Addendum to an earlier post: In addition to VVork Annotated, we also need the Anti-VVork. The latter consisting of art projects with no explanation, purpose, socially conscious rationale, tag line, or associated sound bite. It would be art not reducible to or reproducible as photography. It would be private jokes, arcane abstractions, and/or noise with no discernible or announced organizing system. It would be bad art, failed art, non-art (i.e. found things with no original purpose as art), and "embarrassing" art (i.e., too personal, too self-revelatory, too unhip or "square"). It would be expressionistic as opposed to ironic, not the faux expressionism of the current New York painting world but some kind of atavistic, unassimilable emotion. Just trying to think of everything VVork is not. More items will possibly be added.

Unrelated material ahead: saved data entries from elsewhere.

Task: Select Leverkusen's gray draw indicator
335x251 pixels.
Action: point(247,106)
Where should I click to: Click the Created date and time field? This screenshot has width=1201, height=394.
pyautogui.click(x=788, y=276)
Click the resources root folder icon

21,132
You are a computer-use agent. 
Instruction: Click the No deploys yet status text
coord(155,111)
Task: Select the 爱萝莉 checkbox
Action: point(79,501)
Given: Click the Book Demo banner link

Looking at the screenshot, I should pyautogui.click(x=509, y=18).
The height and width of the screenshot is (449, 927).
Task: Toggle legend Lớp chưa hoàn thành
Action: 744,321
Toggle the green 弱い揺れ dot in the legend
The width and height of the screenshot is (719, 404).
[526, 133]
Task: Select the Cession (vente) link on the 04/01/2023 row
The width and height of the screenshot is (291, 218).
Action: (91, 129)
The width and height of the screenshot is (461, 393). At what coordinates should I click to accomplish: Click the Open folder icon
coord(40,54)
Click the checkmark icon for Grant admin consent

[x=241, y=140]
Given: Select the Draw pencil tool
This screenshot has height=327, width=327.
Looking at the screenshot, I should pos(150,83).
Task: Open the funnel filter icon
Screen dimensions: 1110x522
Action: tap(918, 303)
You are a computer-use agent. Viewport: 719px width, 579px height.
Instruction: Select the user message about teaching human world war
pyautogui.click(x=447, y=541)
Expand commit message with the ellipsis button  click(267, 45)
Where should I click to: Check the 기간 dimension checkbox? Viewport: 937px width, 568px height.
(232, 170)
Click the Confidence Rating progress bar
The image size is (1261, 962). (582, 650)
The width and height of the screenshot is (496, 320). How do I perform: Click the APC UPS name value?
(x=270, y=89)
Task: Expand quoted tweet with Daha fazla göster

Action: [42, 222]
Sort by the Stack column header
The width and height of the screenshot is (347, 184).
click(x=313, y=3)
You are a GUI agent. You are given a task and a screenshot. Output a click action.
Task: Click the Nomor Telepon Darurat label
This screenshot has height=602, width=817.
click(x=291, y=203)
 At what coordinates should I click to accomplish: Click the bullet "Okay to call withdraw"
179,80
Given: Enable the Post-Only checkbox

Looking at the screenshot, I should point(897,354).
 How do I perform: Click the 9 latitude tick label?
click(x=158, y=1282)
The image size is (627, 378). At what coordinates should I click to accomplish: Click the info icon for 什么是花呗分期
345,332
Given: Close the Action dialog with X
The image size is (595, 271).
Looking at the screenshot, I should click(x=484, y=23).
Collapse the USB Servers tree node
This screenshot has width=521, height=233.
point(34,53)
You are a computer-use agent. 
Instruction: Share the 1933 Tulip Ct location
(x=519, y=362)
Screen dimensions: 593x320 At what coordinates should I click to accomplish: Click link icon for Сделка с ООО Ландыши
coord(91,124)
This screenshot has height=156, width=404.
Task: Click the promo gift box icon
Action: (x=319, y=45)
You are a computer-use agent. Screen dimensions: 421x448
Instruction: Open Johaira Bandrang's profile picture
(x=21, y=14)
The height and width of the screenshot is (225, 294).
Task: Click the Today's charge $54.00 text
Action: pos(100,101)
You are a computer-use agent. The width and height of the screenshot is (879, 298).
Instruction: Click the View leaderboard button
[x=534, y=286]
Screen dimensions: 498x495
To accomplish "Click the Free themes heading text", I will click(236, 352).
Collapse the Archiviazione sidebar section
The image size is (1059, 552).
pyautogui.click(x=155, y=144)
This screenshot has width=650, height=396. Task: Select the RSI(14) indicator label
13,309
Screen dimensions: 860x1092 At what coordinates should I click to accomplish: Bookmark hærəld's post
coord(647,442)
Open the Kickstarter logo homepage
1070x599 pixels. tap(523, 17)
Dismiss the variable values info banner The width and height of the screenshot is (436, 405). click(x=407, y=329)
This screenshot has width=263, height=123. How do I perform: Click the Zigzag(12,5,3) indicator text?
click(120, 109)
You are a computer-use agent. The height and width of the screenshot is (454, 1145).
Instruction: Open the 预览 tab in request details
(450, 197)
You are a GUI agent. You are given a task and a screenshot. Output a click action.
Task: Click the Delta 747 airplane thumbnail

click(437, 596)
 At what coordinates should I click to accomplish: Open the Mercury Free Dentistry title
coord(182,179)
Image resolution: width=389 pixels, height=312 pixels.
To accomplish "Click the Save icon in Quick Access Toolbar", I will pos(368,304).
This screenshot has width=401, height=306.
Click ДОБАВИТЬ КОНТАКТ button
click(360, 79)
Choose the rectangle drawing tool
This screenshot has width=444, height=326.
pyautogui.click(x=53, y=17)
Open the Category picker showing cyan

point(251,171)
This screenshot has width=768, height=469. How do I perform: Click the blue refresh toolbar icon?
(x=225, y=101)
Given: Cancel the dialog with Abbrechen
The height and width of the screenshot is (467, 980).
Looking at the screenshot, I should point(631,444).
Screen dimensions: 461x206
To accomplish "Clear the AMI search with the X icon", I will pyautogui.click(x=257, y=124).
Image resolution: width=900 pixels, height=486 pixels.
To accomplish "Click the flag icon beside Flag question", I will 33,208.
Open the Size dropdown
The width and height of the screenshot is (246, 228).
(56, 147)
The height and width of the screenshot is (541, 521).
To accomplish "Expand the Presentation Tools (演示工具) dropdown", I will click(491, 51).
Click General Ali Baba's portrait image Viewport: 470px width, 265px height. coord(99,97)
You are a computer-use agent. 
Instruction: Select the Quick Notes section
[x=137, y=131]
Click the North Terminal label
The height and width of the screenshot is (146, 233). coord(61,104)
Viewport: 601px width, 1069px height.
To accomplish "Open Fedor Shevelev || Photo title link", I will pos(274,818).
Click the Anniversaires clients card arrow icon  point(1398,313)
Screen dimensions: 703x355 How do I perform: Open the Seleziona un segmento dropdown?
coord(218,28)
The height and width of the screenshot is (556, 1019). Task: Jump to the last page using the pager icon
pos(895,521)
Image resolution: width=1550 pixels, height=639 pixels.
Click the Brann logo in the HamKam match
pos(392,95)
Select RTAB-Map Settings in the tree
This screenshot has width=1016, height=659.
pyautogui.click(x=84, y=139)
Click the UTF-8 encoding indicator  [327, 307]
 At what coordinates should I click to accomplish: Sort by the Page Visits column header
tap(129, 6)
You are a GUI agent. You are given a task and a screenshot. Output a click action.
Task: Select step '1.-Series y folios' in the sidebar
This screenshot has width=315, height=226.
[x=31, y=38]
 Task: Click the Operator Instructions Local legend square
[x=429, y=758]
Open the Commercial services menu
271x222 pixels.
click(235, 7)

The VVork blog gets props for (a) its relentless research, (b) bringing so many conceptual art projects from all over the world under one roof without being monotonous or repetitive, and (c) its use of photographs rather than text to convey ideas. Usually just a few words (e.g. "a crane trying to lift itself") are employed to get the message across if the photo alone does not suffice. This is a refreshing contrast to classic conceptual practice, which is to bury the art consumer under a mountain of words, cribbed from Lacan and the like, with practically nothing to look at.
Still, what's needed is a parallel blog, VVork Annotated, which attempts to make sense of this image stream. Projects compared and contrasted, stale ideas exposed (they can't all be good), connections to past art made using words and more pictures, and a consideration of what's missing from the blog. Without this the flow of ideas risks being a flow of novelty. If a group of critics spent the next six months annotating VVork online, we would have the beginnings of a real history of the present visual moment as seen through the eyes of artists.
Update: the Anti-VVork.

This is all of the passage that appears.